The police appear to have proposed the plan first in the briefing paper to the Attorney General and the DPP on May 30 and then to have pushed it with CPS lawyers. A file note dated July 14th records then that “the police have requested initial advice about the data produced and whether the case as it stands, could be ring-fenced to ensure that extraneous matters will not be dragged into the prosecution arena.” By July 25th, the paperwork shows, the CPS had agreed that the case should be “deliberately limited” to “less sensitive” witnesses.
Neither the CPS nor Scotland Yard has admitted the existence of this strategy. Public statements have disclosed that police found suspected victims of Mulcaire’s interceptions in the government, the police and the military as well as the royal family, but Scotland Yard continues to refuse to identify them or even to say how many suspected victims fell into each category.

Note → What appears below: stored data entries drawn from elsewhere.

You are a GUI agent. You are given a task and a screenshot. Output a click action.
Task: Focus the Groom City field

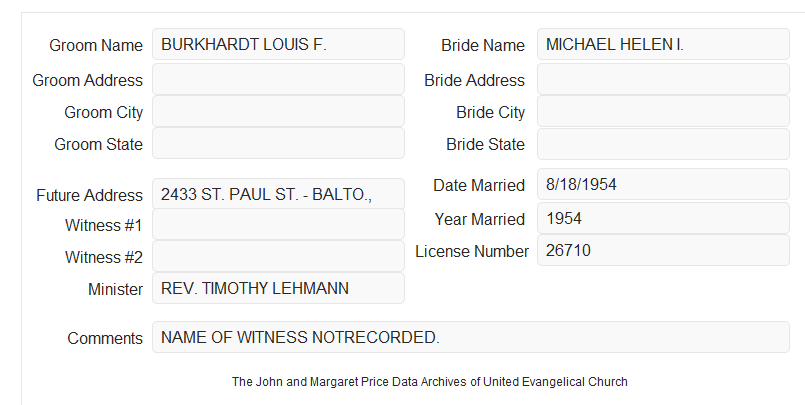[x=278, y=111]
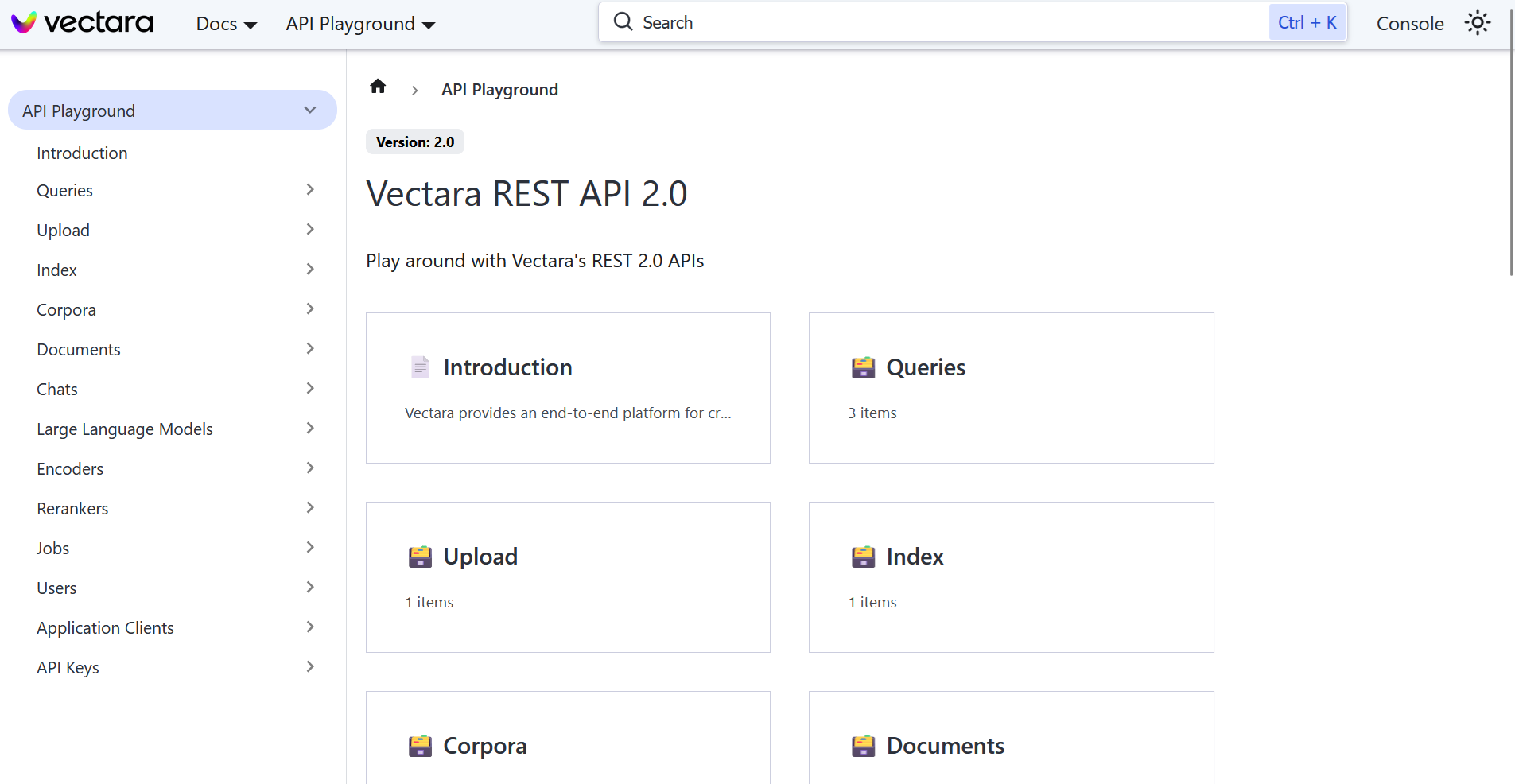Select Introduction in the sidebar
Image resolution: width=1515 pixels, height=784 pixels.
coord(82,153)
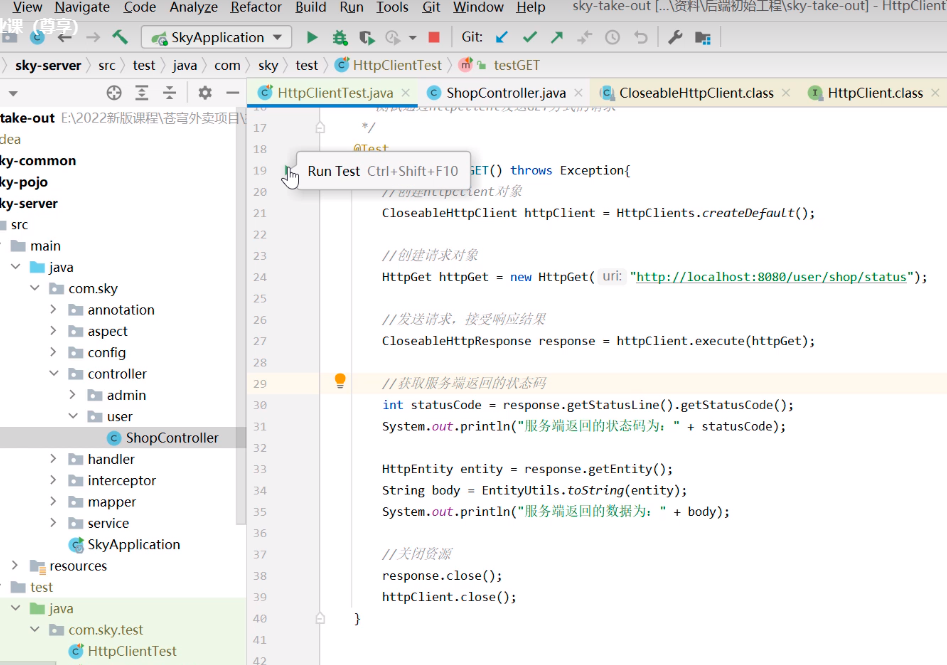
Task: Click the green Run button in toolbar
Action: [312, 37]
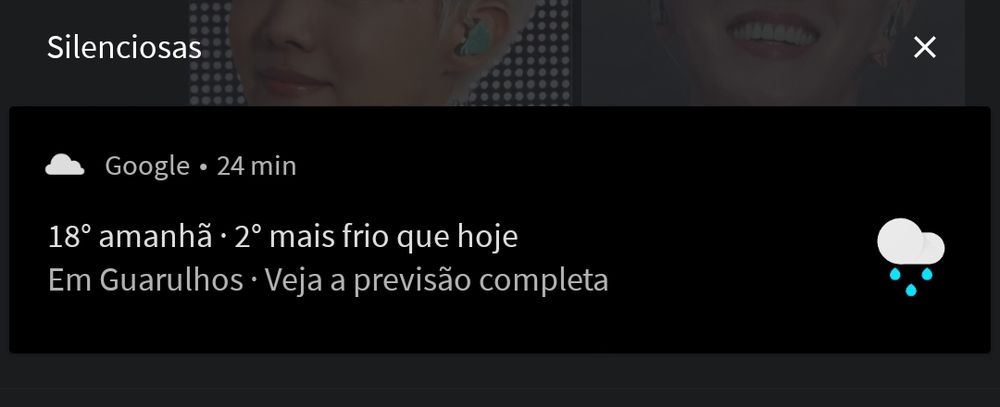Tap the '2° mais frio que hoje' text
This screenshot has height=407, width=1000.
pyautogui.click(x=376, y=237)
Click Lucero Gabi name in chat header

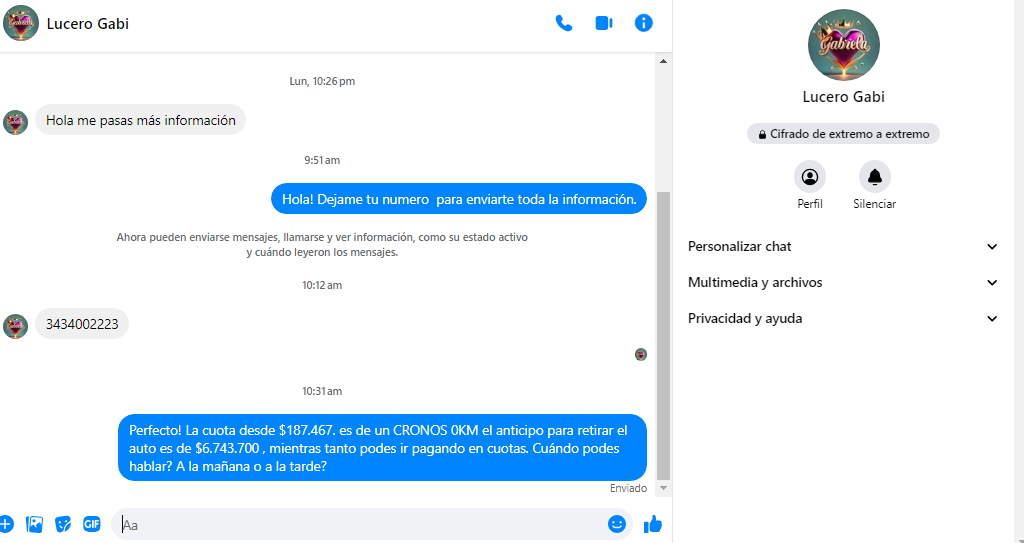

The paperwork reveals that these strategy decisions had been agreed by police and prosecutors before Mulcaire and Goodman were arrested on August 8 2006. It was then that police obtained the second cache of evidence – a mass of computer records, paperwork and audio tapes which they seized from the homes and offices of both men. This evidence also was not fully investigated.
It was not until after the Guardian dislosed new details of the scandal in July last year that the police even went through all of the material and listed its contents on a database. A senior officer in a media briefing then tried to deny that the database existed, and, when the Guardian asked for numerical details, the Yard resisted for four months, during which time they had to apologise formally for breaching the terms of the Freedom of Information Act.
As part of the agreement with prosecutors to cut short the investigation, police agreed that they would approach and warn ‘all potential victims’. They then broke that agreement, failing to warn victims even though they had seized transcripts or tapes of their intercepted voicemail. Recently, the Yard has told government that it has informed victims where there was evidence ‘or mere suspicion’ that their voicemail had been intercepted. This appears to be contradicted by a failure to warn all the owners of 91 PIN codes, which they found recently in the seized material and which are used to access voicemail.
In recent briefings for government and media, Scotland Yard has attempted to justify the gap between their public statements and the reality of the evidence by claiming that their investigations were restricted by legal advice that it is an offence to intercept voicemail only if the message has not already been heard by its intended recipient, and that this was technically very difficult to prove. The DPP has backed this explanation.
However, police failed to mention this explanation in earlier statements when they were claiming that there were only a handful of victims. Furthermore specialist lawyers say this is a contentious view that has never been tested in court and would probably fail. The advice is said to have been given by David Perry QC, who prosecuted the case. However, the DPP has admitted that Perry never provided a written opinion to this effect; and the transcript of the court hearing shows that he never made any mention of it when presenting the case against Goodman and Mulcaire. Asked this week if his advice had been misrepresented, Perry declined to comment.
The News of the World continues to say that it had no knowledge of any illegal activity by Mulcaire or Goodman. The newspaper has paid out more than £2m to suppress evidence in court actions brought by two confirmed victims, Gordon Taylor of the Professional Footballers Association and Max Clifford the celebrity PR agent. It has also paid money to Goodman and Mulcaire in deals which are believed to require them not to speak.